━━ DOCUMENT SECTION

Fifth assignment, 1 Mar 2013

The object of this assignment is to gain some familiarity with nltk (which you installed a few weeks ago) for manipulating textual data, and scikit-learn; plus some of the methods we've discussed in lecture (naive Bayes classifier, principle component analysis -- note that the slides from lecture 6 are available via the Piazza resource page for the course).

Chpt 2 of the nltk book contains various instructions for accessing the nltk data you installed, including a sample from the gutenberg corpus. For example:
 from nltk.corpus import gutenberg
 for file in gutenberg.fileids():
    print file,len(gutenberg.words(file))

will list the eighteen sample files together with their word counts. The word counts of the three Shakespeare plays included (caesar, hamlet, macbeth) are 25833+37360+23140 for a total of 86333 words.

I. The object of the first part of this assignment is to experiment with the author attribution methodology discussed in lecture. As was discussed there, it is reasonable to take the above text in 5000 word blocks (say seventeen of them), and compare the stopwords in those blocks to a roughly comparable amount of text from some other author. For example, you could consider the file austen-persuasion.txt (98171 words) or milton-paradise.txt (96825 words), or you could use roughly 90000 words from melville-moby_dick.txt (from a total of 260819).

━━━━

QUESTIONS ON THE MATERIAL:
1. Copy the passage of the nltk assignment above word for word, starting at "Fifth assignment, 1" and ending at "g.words(file))".
2. Extend the nltk assignment above, picking up right after its final sentence.

━━ GIVEN INFORMATION

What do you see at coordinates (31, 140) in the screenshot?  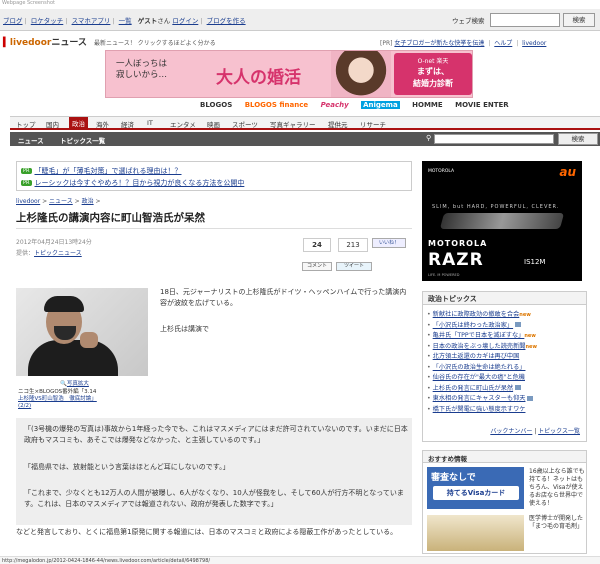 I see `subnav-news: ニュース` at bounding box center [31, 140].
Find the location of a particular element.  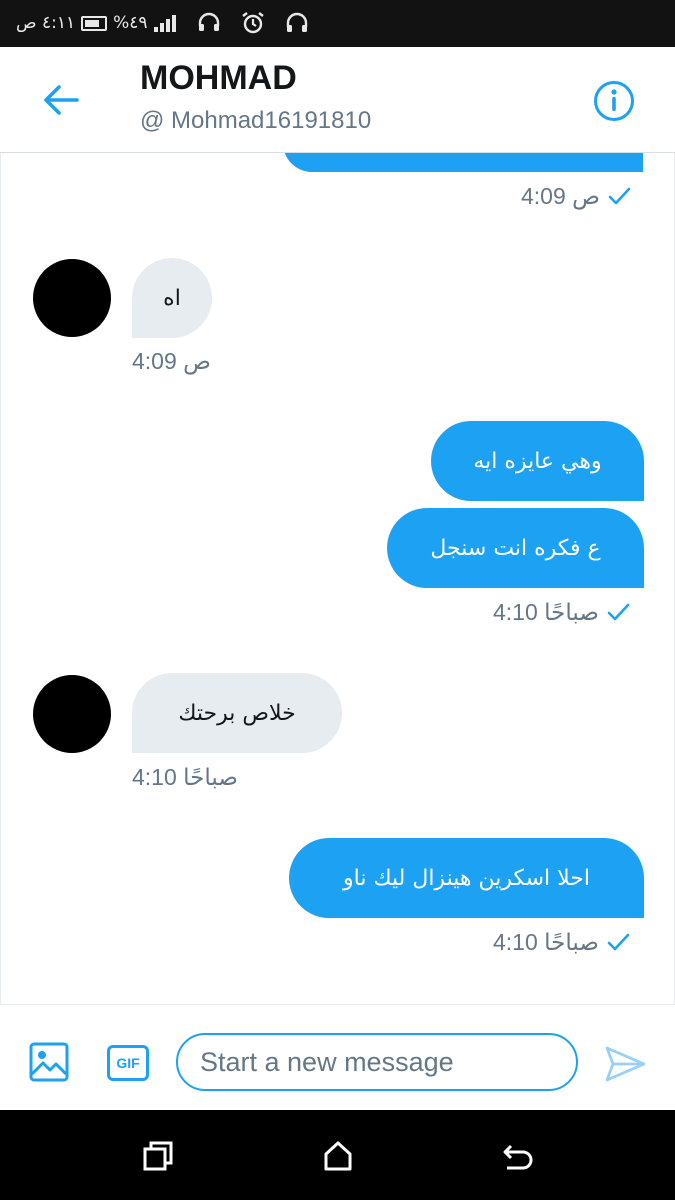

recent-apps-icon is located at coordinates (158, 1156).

━━━━
━━ GIVEN INFORMATION

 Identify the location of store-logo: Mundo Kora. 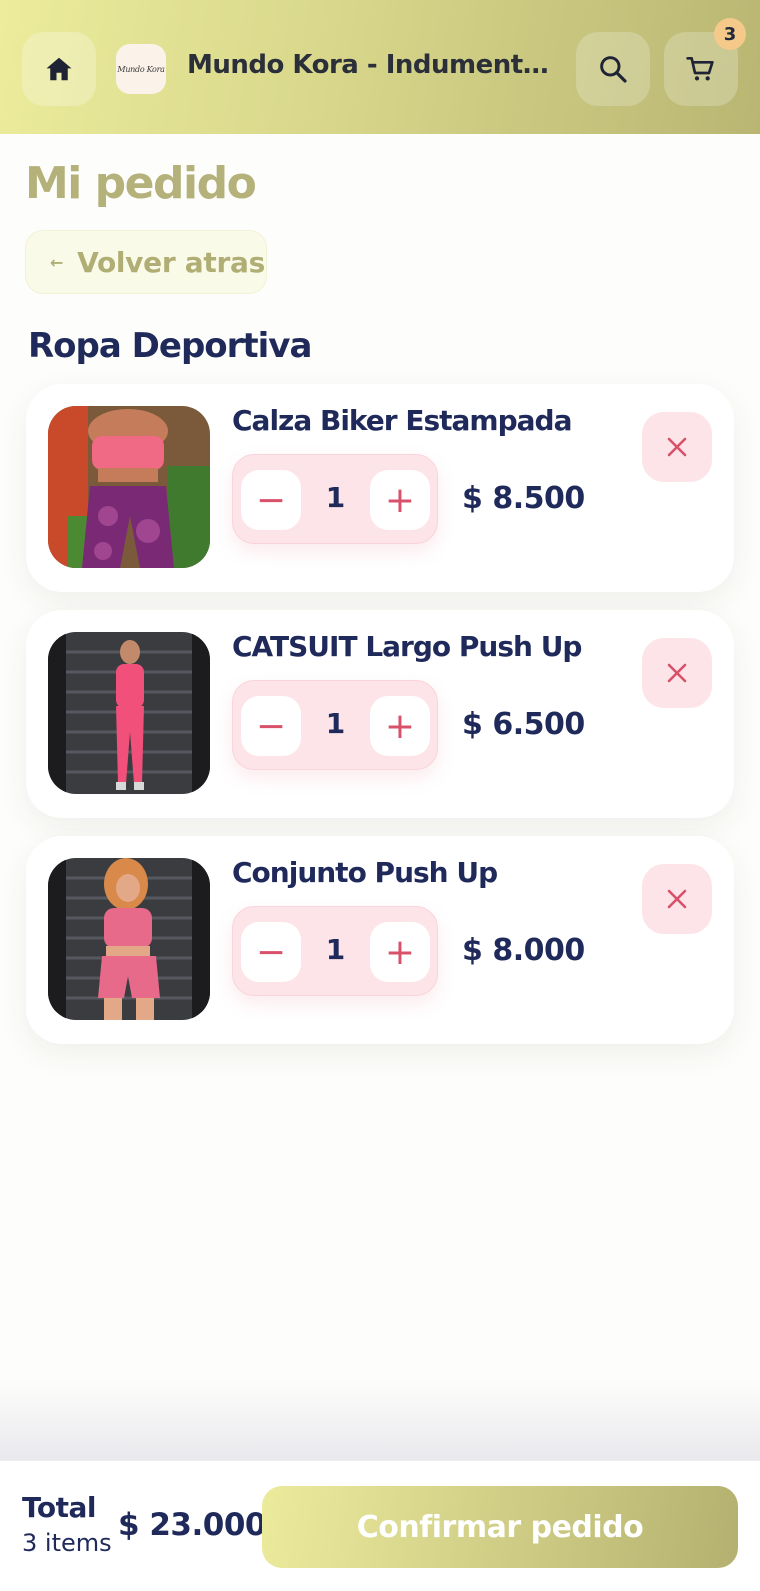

━━━━

LIST OF ANSWERS:
1.
Fifth assignment, 1 Mar 2013

The object of this assignment is to gain some familiarity with nltk (which you installed a few weeks ago) for manipulating textual data, and scikit-learn; plus some of the methods we've discussed in lecture (naive Bayes classifier, principle component analysis -- note that the slides from lecture 6 are available via the Piazza resource page for the course).

Chpt 2 of the nltk book contains various instructions for accessing the nltk data you installed, including a sample from the gutenberg corpus. For example:
 from nltk.corpus import gutenberg
 for file in gutenberg.fileids():
    print file,len(gutenberg.words(file))

2.
[In addition, the Gutenberg site has over 42,000 free ebooks (including, e.g., all of the ones written by Baum, plus the 15th "The Royal Book of Oz", but not the later ones by Thompson)]

So the first part of the assignment is to take the roughly thirty-six 5000 word blocks from two authors, find the 50 most frequent words in this combined corpus, and see whether principle component analysis to distinguishes the authors and finds the most discriminating words. For this you can either use standard software in nltk for parsing and manipulation text, or write your own simple programs, or use scikit learn or other standard software for additional analysis, or again write your own simple program.

It might be fun to consider more than two authors and see whether the different authors all form their own clusters (k-means, to be covered in class, might work for this). To distinguish them might require more than just the first two principle components. This part of the assignment is relatively open-ended. There are various samples of data to analyze and visualize, and I'm hoping to have various demos of what you chose when we next meet on 29 Mar.

To make this easier, I've posted a notebook containing a method for doing part of it (using the FreqDist method described in chpt 2 of the nltk book). Feel free to use code from that notebook or improve on it.

I did have a quick look at a four author case, using Shakespeare/Milton/Austen/Melville texts (16th,17th,18th,19th century, resp.) texts from nltk-data.gutenberg.corpora, where (not surprisingly) a third principle component played a role (see variances at left). A potential ambiguity between Shakespeare and Melville in the first two dimensions (below left) is entirely lifted by the 3rd dimension (same data, below right -- note 3 dimensions is still much smaller than the original 50 stopwords). Again the k-means classifier works well (with k=4, means given by black stars in plots below).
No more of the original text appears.